- **Directions**:
- 1) In the Comic-Con post below, why are publishers pushing word counts down? Answer in one to three sentences.
- 2) Please reproduce a passage from the Comic-Con post below word for word. Begin at the words "The vibes were" and stop after "this in a sec).".
- 3) Answer these questions using the Comic-Con post below.
(a) Which train did the writer take to Comic-Con?
(b) Which publisher had significant layoffs?
(c) What word count for a fantasy novel were publishers balking at?

───── Quoted passage ─────

From Nathan Bransford:
Yesterday I took the Surfliner down to Comic-Con in San Diego to moderate an excellent panel with film literary mangers and book literary agents on the state of publishing and book to film.
The vibes were noticeably grim. Hollywood is mired in strikes (which everyone supports) and book literary agents, already contending with things taking forever even when they work, are facing fewer people to send books to, with significant layoffs at Penguin Random House and an imprint closing at HarperCollins (more on this in a sec).
And AI is looming as a threat, both from the theft of tech companies using books as training materials without permission (the subject of several lawsuits), and publishers potentially outsourcing some functions all the way up to AI writing the books themselves. Publishers are indeed putting downward pressure on word counts due to the cost of paper, with one agent on the panel noting that publishers were balking at a 120,000 word count for a fantasy novel, which used to be totally standard. Some of these changes are absolutely pandemic holdovers, though agents suspect they represent the new normal.
But! The agents are still acquiring and selling. It’s tough out there, things are taking a long time, but readers are still reading and no one thinks AI can replace a good human any time soon. And it’s always been tough out there. There are no golden eras.

───── Record extracts ─────

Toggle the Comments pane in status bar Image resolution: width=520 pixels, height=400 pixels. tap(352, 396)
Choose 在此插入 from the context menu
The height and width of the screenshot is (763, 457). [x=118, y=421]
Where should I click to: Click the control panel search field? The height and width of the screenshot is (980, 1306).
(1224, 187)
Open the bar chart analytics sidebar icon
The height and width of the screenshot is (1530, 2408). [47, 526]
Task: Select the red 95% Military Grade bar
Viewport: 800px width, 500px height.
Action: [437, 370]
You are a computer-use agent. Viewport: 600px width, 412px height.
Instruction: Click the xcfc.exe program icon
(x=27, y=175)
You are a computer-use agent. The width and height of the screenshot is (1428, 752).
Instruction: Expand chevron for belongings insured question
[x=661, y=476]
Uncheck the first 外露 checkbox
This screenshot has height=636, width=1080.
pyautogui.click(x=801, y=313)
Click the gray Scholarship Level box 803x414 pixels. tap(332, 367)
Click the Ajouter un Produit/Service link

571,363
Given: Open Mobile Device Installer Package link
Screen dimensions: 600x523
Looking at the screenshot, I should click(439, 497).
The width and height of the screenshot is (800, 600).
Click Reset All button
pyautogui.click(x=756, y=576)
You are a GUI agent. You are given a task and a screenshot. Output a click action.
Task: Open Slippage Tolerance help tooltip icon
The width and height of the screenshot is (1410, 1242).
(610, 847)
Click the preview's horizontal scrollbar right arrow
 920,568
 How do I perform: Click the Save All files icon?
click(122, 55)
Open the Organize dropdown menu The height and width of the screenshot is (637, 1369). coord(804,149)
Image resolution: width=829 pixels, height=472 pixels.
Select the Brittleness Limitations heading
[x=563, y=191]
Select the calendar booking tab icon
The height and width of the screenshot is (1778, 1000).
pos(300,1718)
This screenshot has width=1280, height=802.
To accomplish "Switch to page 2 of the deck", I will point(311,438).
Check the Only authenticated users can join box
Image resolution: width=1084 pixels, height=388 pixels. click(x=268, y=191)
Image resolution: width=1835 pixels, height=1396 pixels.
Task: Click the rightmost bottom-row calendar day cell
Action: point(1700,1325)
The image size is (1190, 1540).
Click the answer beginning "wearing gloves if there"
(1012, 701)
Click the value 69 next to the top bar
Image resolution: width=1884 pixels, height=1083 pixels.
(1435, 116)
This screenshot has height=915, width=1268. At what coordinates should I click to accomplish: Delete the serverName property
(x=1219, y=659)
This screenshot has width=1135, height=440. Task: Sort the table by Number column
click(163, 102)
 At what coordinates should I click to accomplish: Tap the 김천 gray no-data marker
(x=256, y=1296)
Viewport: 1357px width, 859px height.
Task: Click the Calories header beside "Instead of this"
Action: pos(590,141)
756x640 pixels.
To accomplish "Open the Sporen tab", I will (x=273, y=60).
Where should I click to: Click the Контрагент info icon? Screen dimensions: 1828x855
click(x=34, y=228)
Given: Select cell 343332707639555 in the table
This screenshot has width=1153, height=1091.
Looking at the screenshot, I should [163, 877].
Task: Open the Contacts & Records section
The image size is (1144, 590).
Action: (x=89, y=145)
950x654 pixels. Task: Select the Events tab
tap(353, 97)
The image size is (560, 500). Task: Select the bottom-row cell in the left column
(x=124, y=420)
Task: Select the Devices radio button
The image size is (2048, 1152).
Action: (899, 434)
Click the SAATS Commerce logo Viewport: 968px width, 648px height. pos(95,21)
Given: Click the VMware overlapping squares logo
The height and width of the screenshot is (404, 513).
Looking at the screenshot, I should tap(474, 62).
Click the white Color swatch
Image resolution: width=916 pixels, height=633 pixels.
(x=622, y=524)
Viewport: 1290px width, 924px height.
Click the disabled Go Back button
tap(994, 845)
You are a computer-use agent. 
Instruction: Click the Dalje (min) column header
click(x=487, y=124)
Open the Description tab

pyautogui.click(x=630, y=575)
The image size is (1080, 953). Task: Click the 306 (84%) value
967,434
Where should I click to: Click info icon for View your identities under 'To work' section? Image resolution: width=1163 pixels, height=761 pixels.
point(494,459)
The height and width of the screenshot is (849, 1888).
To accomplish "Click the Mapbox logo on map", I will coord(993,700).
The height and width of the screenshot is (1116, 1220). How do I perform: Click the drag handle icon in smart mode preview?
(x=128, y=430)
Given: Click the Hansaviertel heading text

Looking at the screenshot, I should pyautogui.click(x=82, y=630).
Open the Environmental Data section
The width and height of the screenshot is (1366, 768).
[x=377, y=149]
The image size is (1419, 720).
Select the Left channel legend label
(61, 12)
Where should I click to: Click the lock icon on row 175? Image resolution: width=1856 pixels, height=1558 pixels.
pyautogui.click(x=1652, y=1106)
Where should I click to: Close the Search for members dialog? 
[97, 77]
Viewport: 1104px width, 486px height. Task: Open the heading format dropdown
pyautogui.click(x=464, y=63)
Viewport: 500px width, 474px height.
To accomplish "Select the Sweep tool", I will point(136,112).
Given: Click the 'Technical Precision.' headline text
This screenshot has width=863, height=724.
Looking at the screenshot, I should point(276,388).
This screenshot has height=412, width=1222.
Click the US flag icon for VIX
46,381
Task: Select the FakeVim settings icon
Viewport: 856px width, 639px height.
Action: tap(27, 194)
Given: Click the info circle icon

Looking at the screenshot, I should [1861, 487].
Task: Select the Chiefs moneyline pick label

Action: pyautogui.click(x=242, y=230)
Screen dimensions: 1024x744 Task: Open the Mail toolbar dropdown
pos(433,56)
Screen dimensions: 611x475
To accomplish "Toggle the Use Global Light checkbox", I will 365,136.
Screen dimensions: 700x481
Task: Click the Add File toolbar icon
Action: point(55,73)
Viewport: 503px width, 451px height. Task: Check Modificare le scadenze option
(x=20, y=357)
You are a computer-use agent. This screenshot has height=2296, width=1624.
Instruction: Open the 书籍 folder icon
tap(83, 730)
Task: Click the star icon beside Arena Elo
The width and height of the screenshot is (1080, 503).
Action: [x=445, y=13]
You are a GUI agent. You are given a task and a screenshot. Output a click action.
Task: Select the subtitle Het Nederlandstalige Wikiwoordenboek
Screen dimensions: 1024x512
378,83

─────

- **Responses**:
- 1) Publishers are putting downward pressure on word counts because of the cost of paper. One agent on the panel said publishers were balking at 120,000 words for a fantasy novel, a length that used to be totally standard.

- 2)
The vibes were noticeably grim. Hollywood is mired in strikes (which everyone supports) and book literary agents, already contending with things taking forever even when they work, are facing fewer people to send books to, with significant layoffs at Penguin Random House and an imprint closing at HarperCollins (more on this in a sec).

- 3)
(a) The Surfliner
(b) Penguin Random House
(c) 120,000 words